= Phineas R. Hunt =

American missionary printer (1816–1878)

Phineas Rice Hunt (1816-1878) was an American missionary printer to India and China, under the auspices of the American Board of Commissioners for Foreign Missions (ABCFM). He saw numerous works through his press in Tamil and Mandarin, including New and Old Testaments, a Dictionary of Tamil compiled by Miron Winslow, another dictionary of Tamil by G.U. Pope, Illustrations of Indian Ornithology by Thomas C. Jerdon (1847), and Illustrations of Indian Botany by Robert Wight (1850).

Hunt designed and developed improved Tamil type fonts some of which are still in use today. In 1865, John Murdoch, in his Classified Catalogue of Tamil Printed Books, wrote: "Tamil typography owes its present excellence mainly to Mr. P. R. Hunt, of the American Mission Press. With much labour, he superintended the cutting of the punches of several founts; the smallest size (brevier) he had prepared in America. Mr. Hunt has produced the smallest vernacular edition of the Scriptures ever yet issued in India. The American Mission Press has also raised the standard of printing throughout the Tamil country."

Phineas R. Hunt was the son of Ezekiel Hunt (1771–1849) and was born January 30, 1816, in Arlington, Vermont. At the age of 15 he was apprenticed in Bath, New York, in the printshop of Henry D. Smead, publisher of the Steuben Farmer's Advocate, where he learned the printing trade. While an apprentice in Smead's shop he came under the influence of his employer's young wife and converted to her evangelical faith.

In 1838 Miron Winslow in Madras, India came into possession of the printing presses formerly used there by the Church Mission Society, and through the ABCFM he put out a call for an American printer to come to India to take charge of the press. P.R. Hunt, then 23 years old, hearing of this appeal, wrote to the ABCFM in Boston volunteering to take the post, and was accepted. On July 26, 1839, he was married in Boston to Miss Abigail Nims of Bath, a 29-year-old schoolteacher who was the sister of his mentor Mrs. Smead. Four days later they embarked from Boston for Madras reaching there in March 1840. Hunt worked there for 27 years as director of the American Mission Press in Madras, while his wife Abigail kept open house at their home on Popham's Broadway for missionaries passing through Madras on their way to stations in India.

Despite the fact that Hunt was never fully conversant with the Tamil tongue and had to rely upon translators, he printed an improved edition of the Bible in Tamil, a Tamil grammar, and Winslow's dictionary of Tamil, as well as numerous Christian devotional works in English, Tamil and Telugu, such as The Bazaar Book, or Vernacular Preacher's Companion (1865). He also printed works of East Asian natural history including Robert Wight's Illustrations of Indian Botany (1841–1850) (second volume only, the first part having been printed earlier by J.B. Pharoah, Madras), the second volume of the imposing Spicilegium Neilgherrense (1851) and the last three volumes of Icones Plantarum Indiae Orientalis, printed for the author by Hunt and bound at the American Mission Press bindery; as well as Meteorological Observations made at the Honorable East India Company's Magnetical Observatory at Singapore (1850), by Captain Charles Morgan Elliott.
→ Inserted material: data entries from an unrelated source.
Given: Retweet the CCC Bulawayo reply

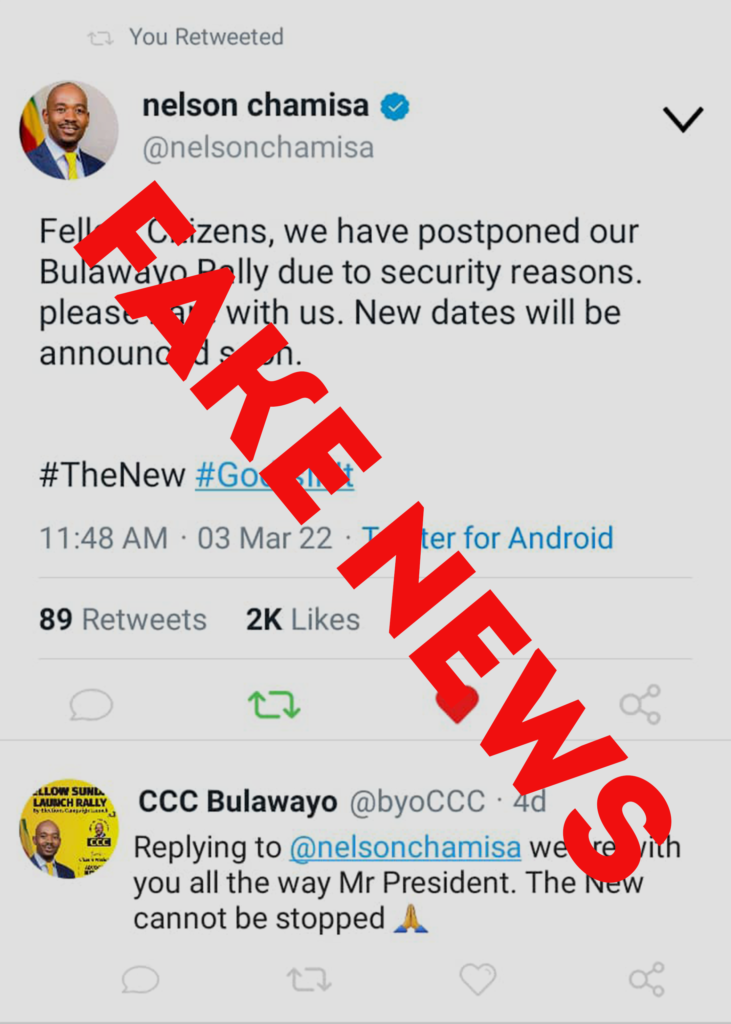Looking at the screenshot, I should [309, 980].
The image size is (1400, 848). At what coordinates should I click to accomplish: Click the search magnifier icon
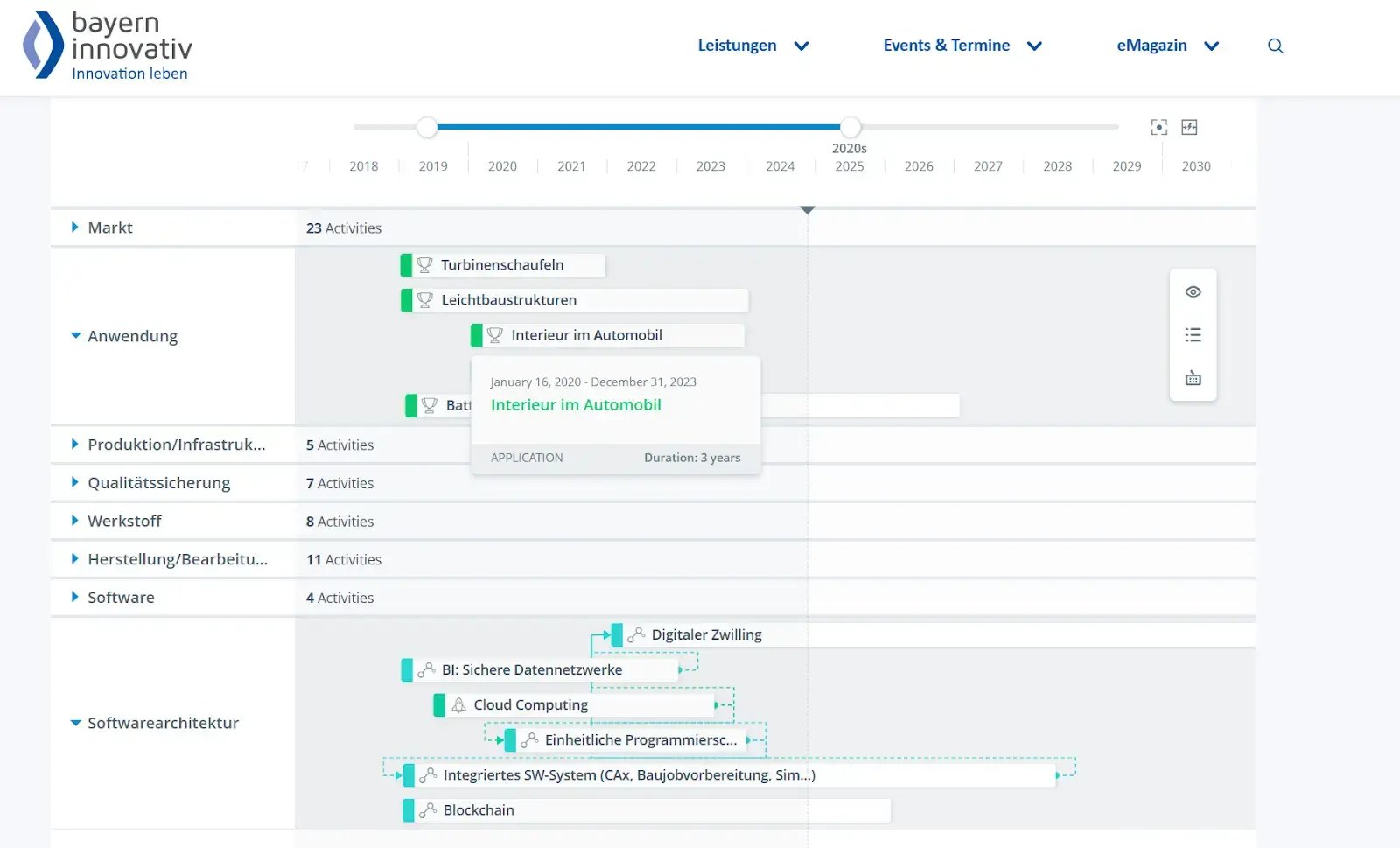click(x=1275, y=46)
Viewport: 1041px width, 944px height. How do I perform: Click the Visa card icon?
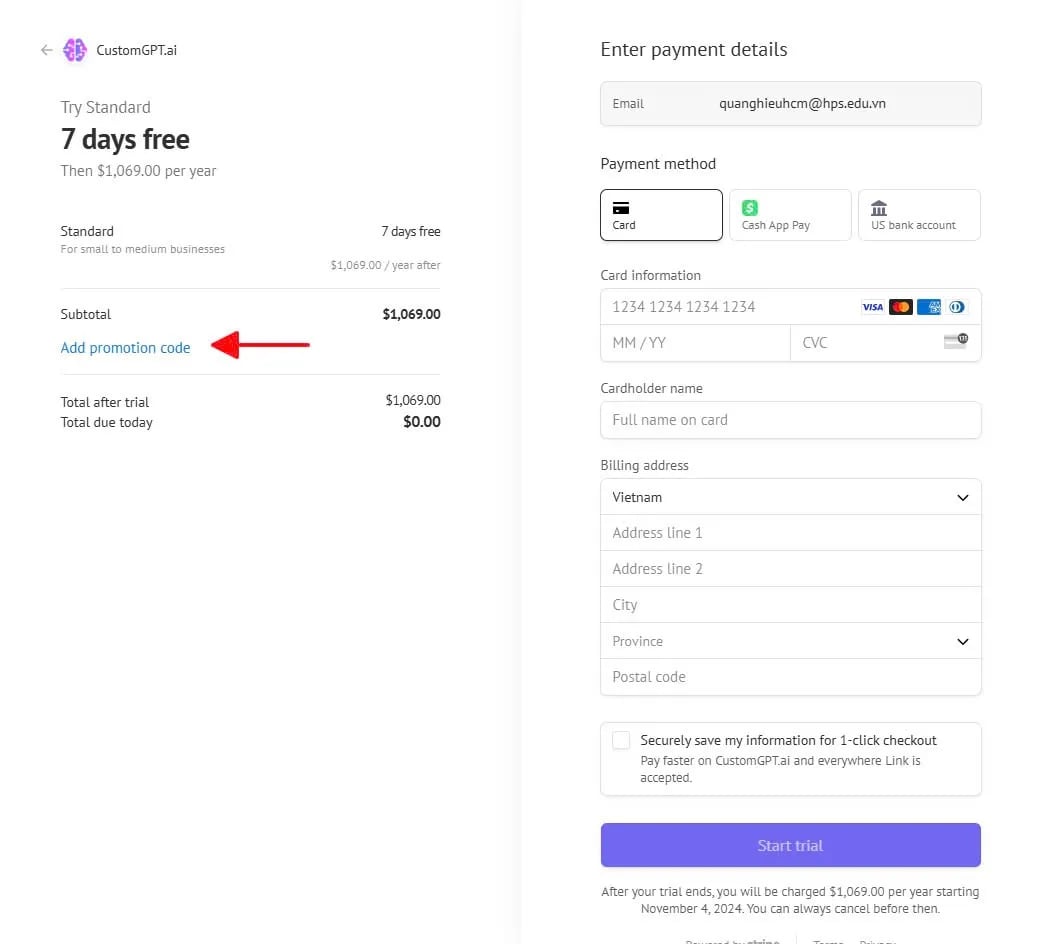click(x=873, y=307)
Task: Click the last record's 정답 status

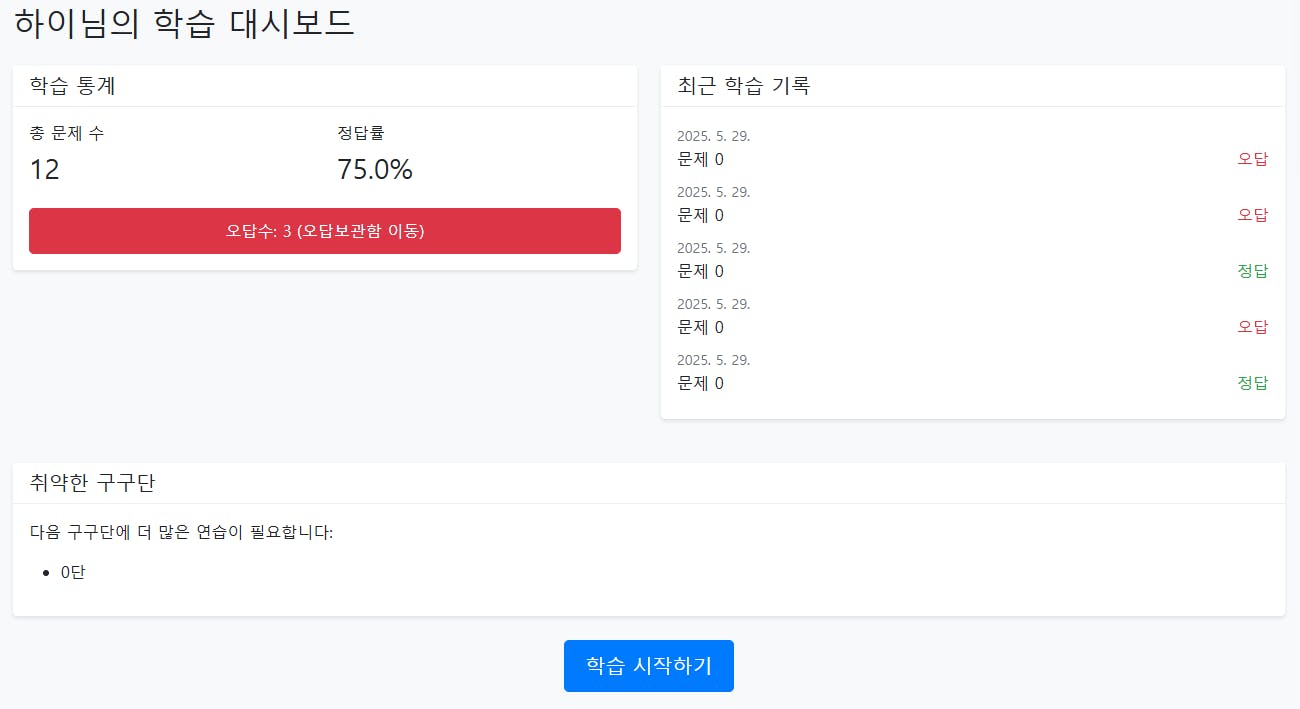Action: (x=1252, y=383)
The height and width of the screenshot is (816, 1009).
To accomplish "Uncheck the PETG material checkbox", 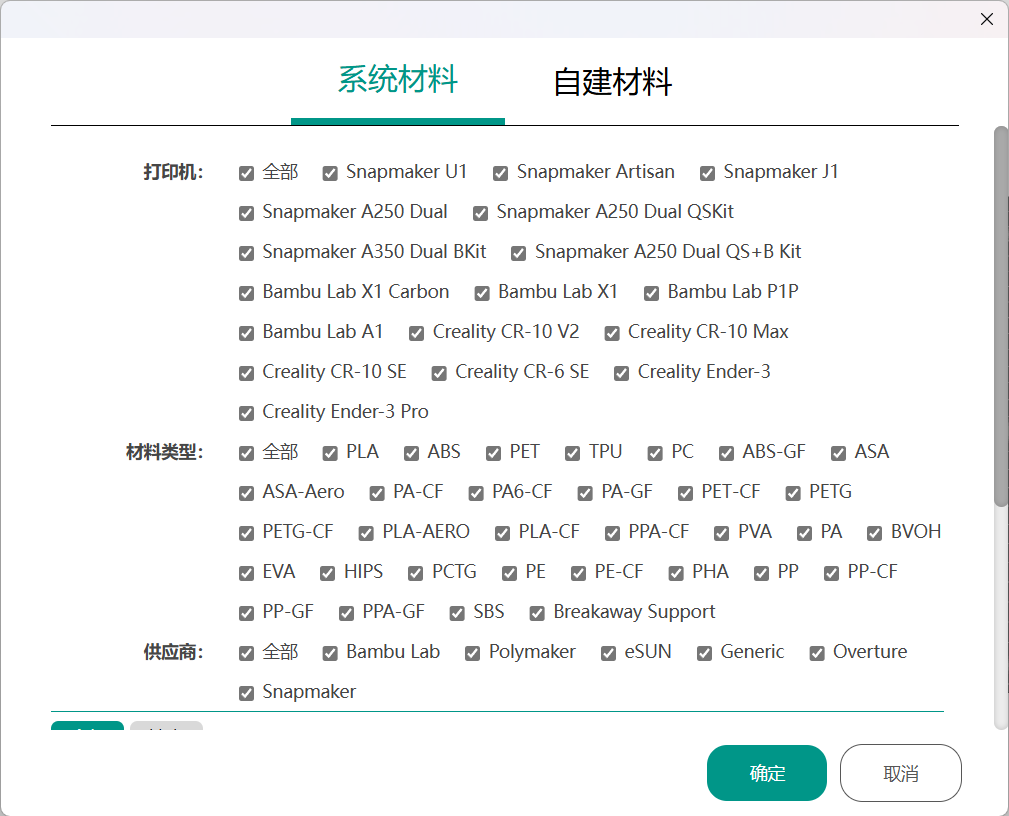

Hunt also served as treasurer of the American mission until its closure in 1866. Miron Winslow, the head of the mission for 30 years, had died in 1864, and in 1866 Hunt sold the press to the Society for Promoting Christian Knowledge for 40,000 rupees and closed out the affairs of the American Mission Press before sailing to America. After a short stay in the United States in 1867, he and his wife sailed back to Asia in 1868 to undertake similar work in China, where Hunt established what was said to be the first foreign press in Beijing as well as the first press there with movable metal type, in addition to supervising the production of a new translation of the Bible into Mandarin and also a Book of Common Prayer.

His work as a printer was appreciated by the Indian natives as well as the missionaries of different denominations and a gold watch and chain were presented with a letter of appreciation which read: "Every person who feels an interest in Tamil literature, in the well-being of the Tamil people, or in the progress of Christian enlightenment and civilization in a heathen land, must entertain a deep sense of the benefits which have been conferred upon the native community of Southern India, by the elegant editions of Tamil classical and grammatical works which have proceeded from your press, and which may be said to have raised printing to a place among the fine arts; and especially by your clear, correct, and beautiful editions of the Tamil Bible, — each edition excelling the previous one, — which have called forth the admiration and merited the gratitude of all native Christians."

Although trained only as a printer and having little or no command of the local languages either in India or in China, Hunt was able to produce an impressive stream of publications during 37 years by working closely with English-speaking residents in India and China, always expressing the hope that "God would allow some souls to be conquered before he [Hunt] should die."

He died in Beijing, China, of typhoid fever on May 30, 1878, a year after the death of his wife, and was buried next to her in the English cemetery in Beijing.